In the previous section, we discovered that a Woocommerce Product instance is by default a “Simple Product.”
We also learned that three other Product types are available:
a) Grouped product
b) External/Affiliate product
c) Variable product
Any of these four Product types can optionally be “virtual” or “downloadable,” which are in effect a subtype of Product.
There are also extensions sold by WooCommerce that at first blush appear to specify additional Product types.
These are described here.
However, upon closer examination, we realize that these various product bundling extensions are not in fact new Product types, but are more or less a way for a store owner to market products using various forms of discounting or promotions.
Thus, extensions can simply be modeled as Discount Types.
The figure above show how I’ve refined our earlier “framewire”model to capture these semantics.
A new entity has been added to describe the abstract Grouped entity type discussed earlier.
In addition, I added a Product variation type entity, in order to support this flavor of Woo functionality.
I’ve also collapsed the star schema: there is now one Price entity. that is constrained the Price Type entity. This will allow for extremely efficient querying of Pricing analytics used MariaDB SQL.
Another change involves making the Order Detail entity serve as the connector between Transaction and Product.
A Discount entity will serve to simplify to the semantics of the Woo extensions mentioned above. In this model, a bundling formation will be captured as an instance of a Discount type.

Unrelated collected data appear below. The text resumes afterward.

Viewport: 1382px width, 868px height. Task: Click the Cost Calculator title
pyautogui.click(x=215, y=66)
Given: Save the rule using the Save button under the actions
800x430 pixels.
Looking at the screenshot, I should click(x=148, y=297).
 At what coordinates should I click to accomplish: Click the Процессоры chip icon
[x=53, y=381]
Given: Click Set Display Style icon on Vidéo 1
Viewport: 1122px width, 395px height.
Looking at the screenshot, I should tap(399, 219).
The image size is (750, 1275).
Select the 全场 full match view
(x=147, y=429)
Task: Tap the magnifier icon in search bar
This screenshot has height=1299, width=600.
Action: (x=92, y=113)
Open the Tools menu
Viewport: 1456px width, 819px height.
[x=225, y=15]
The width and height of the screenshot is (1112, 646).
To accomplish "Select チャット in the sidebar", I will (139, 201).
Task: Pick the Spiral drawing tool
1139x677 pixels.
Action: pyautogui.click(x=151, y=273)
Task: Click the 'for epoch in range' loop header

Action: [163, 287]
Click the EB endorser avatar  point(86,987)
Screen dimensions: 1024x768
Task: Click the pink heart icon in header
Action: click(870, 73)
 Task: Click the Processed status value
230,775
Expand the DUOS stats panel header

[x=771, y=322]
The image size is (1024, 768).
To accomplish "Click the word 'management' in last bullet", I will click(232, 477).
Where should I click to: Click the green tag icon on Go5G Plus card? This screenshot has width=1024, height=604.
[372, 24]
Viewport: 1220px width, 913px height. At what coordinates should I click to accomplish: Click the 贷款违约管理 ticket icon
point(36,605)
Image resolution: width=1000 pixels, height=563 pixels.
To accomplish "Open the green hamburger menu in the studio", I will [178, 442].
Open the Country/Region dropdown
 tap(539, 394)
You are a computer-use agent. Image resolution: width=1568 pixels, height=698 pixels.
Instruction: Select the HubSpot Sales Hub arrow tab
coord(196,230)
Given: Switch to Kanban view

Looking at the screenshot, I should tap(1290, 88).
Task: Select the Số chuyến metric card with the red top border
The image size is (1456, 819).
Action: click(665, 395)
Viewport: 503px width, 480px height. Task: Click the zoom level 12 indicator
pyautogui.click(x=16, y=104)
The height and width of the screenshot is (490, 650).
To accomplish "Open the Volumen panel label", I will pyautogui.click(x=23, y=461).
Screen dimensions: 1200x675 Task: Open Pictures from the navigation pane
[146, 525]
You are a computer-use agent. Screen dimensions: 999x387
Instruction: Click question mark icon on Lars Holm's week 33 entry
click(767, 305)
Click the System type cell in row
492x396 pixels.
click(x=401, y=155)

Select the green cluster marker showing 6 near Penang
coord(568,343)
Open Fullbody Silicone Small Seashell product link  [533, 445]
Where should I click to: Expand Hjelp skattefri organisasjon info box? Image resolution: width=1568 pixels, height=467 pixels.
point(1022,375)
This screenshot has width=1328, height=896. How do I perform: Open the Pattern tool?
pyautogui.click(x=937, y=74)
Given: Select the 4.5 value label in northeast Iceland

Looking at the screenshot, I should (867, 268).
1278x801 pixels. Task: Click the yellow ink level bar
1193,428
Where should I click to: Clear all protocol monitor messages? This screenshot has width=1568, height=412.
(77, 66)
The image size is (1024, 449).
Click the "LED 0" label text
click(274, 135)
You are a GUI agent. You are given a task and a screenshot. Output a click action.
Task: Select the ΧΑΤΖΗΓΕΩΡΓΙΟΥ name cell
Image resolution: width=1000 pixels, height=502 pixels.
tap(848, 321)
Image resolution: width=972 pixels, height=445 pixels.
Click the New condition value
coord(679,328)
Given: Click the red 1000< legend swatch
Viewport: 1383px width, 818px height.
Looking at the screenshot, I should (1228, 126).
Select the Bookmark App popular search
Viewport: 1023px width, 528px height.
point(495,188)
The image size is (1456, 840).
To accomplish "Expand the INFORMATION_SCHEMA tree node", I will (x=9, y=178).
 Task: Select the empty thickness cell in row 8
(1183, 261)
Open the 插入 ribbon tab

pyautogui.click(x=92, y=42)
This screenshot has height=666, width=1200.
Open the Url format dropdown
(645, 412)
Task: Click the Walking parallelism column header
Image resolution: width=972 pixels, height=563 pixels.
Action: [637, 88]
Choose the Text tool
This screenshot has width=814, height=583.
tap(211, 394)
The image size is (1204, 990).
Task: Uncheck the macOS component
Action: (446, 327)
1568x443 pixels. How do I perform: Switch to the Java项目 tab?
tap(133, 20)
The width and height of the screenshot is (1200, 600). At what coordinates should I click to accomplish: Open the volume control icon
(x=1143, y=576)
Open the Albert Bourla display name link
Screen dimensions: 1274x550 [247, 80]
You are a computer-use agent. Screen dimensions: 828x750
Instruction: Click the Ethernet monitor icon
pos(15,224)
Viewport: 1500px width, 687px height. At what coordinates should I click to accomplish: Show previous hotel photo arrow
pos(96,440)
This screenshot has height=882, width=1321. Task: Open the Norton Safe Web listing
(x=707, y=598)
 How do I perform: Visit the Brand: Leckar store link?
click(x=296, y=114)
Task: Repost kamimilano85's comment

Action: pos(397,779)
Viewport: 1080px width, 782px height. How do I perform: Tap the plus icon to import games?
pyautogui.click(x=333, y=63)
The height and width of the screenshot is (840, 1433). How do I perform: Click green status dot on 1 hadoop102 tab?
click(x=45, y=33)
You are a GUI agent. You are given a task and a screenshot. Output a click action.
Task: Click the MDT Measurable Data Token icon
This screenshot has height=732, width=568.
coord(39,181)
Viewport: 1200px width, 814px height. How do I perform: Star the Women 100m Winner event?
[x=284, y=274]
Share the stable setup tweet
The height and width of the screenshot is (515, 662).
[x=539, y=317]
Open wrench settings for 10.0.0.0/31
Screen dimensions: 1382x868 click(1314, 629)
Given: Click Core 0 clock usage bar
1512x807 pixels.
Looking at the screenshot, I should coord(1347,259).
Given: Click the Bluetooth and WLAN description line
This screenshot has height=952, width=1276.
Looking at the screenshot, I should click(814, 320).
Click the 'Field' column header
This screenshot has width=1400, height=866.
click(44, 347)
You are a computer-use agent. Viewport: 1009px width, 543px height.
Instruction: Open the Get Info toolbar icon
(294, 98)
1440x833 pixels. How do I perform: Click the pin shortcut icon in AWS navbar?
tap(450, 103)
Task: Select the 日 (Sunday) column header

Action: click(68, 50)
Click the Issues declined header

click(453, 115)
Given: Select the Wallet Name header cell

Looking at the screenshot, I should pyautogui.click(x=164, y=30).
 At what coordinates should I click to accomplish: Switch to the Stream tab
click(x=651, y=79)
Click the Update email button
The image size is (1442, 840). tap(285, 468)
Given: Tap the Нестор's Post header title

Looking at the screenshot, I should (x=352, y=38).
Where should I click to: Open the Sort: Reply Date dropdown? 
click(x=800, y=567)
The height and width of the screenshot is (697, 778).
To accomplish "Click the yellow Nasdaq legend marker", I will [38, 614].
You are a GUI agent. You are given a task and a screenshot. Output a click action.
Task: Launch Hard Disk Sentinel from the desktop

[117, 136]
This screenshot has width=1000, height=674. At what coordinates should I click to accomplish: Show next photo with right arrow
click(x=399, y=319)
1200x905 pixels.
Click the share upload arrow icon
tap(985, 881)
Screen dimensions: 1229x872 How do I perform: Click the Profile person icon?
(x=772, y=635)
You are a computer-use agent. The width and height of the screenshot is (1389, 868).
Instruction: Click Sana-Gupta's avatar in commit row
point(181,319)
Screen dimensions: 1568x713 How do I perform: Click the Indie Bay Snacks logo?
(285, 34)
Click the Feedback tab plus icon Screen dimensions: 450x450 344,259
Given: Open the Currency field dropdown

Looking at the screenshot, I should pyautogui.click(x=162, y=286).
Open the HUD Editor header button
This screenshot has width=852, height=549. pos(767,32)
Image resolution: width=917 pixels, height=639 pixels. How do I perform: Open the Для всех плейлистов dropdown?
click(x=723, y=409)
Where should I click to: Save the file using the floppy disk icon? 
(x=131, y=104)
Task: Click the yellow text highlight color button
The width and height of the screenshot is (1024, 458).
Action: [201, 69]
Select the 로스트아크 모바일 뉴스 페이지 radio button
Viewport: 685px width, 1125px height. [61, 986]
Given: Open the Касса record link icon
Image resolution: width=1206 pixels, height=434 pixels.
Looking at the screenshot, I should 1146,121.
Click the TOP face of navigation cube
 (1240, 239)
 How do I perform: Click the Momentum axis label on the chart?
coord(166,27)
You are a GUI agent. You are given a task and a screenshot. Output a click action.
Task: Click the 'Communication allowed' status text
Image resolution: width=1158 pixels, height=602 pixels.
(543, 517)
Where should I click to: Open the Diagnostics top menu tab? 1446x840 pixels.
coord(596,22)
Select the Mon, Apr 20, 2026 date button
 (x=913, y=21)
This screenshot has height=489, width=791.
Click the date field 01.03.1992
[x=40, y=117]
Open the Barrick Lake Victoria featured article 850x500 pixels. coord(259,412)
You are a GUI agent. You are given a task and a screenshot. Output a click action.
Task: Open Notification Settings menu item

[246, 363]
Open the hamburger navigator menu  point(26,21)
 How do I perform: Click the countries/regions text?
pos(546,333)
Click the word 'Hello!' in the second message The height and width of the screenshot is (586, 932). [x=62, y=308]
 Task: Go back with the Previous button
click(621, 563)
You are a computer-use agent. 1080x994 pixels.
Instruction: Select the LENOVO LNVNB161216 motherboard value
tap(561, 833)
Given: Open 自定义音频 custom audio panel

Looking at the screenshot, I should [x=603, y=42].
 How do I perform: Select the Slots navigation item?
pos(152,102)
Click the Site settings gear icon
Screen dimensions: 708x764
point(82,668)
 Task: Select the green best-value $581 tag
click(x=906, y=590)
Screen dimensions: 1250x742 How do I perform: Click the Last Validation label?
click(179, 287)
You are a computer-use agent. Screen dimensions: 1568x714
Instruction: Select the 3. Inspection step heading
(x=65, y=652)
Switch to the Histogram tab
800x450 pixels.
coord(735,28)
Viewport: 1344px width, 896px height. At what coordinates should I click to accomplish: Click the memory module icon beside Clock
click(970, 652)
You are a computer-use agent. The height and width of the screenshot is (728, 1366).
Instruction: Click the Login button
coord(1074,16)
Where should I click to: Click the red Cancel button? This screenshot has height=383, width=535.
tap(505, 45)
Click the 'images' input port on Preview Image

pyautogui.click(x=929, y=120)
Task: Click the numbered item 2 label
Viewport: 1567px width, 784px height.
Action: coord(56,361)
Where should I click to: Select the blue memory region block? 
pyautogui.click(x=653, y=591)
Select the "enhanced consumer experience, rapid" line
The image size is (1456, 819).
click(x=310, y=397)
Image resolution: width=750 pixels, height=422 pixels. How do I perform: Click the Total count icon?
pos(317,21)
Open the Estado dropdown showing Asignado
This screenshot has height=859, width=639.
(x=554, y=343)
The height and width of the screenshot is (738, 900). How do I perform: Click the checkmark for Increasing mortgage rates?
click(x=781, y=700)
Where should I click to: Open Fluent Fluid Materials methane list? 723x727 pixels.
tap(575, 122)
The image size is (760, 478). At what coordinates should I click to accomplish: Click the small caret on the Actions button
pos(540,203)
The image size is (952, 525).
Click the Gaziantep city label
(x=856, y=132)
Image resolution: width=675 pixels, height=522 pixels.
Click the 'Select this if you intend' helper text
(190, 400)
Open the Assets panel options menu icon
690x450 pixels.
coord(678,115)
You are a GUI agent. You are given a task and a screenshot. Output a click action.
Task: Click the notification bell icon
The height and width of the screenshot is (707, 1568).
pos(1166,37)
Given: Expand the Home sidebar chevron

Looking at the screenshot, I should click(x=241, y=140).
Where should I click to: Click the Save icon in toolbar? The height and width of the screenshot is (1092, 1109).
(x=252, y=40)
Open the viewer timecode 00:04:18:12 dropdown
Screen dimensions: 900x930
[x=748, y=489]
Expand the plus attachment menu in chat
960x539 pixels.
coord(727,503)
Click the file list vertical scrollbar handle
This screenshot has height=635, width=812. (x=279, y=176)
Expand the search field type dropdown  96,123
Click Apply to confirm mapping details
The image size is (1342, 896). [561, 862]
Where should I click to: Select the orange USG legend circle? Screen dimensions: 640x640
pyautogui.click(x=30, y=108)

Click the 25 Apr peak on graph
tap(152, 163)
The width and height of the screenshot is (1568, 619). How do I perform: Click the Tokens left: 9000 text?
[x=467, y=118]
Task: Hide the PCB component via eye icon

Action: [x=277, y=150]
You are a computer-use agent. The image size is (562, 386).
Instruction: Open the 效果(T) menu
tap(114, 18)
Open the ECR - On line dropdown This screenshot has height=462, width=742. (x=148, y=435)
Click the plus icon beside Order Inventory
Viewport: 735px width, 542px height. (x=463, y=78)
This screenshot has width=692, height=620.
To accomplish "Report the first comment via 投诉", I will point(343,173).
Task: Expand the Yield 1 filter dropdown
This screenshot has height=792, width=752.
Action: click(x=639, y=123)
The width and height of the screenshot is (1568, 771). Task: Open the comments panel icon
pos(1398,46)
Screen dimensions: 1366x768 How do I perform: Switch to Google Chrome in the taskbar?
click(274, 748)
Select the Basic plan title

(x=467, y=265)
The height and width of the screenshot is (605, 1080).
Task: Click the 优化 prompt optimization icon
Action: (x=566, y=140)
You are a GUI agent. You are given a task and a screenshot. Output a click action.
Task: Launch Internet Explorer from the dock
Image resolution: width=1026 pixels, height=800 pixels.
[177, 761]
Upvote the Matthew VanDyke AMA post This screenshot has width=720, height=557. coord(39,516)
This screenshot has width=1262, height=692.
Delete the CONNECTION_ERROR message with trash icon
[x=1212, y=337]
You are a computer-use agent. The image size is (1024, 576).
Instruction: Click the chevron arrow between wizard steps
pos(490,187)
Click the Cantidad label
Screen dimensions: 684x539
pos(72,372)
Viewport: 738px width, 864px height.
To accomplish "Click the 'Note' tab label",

With this new and improved data model, we can begin the first phase of our next task: filling out our entities with attributes, and ensuring that the data types specified are consistent with those in Woocommerce.
For that, we will have to dig deep into the Woo schema.
Our goal at the end of this exercise will be to be in a position to write an adapter ETL script that downloads a given Woo Database, and loads it correctly to our DSS model.
Once this is achieved, we will begin to formulate SQL price-related analytical queries.
We will leave out Customer and Supplier, for the time being.
In addition, we will not be concerned with adding BOM functionality,unless it becomes necessary at some point for this data model to support a manufacturing application.
Such is not the case now, where the majority of Woo users are most likely small business store owners with no need for complex recursive M:N functionality with respect to Products.
After this verification exercise, we shall begin to explore the temporal functionality available in MariaDB 10.3, and see how it might be usefully support pricing analytics.
Finally, to answer the question that was asked at the end of the previous section: in my view the answer is both: a total sale price will appear in a Transaction table, and Order Detail will reveal the price of each line item via its association with Price.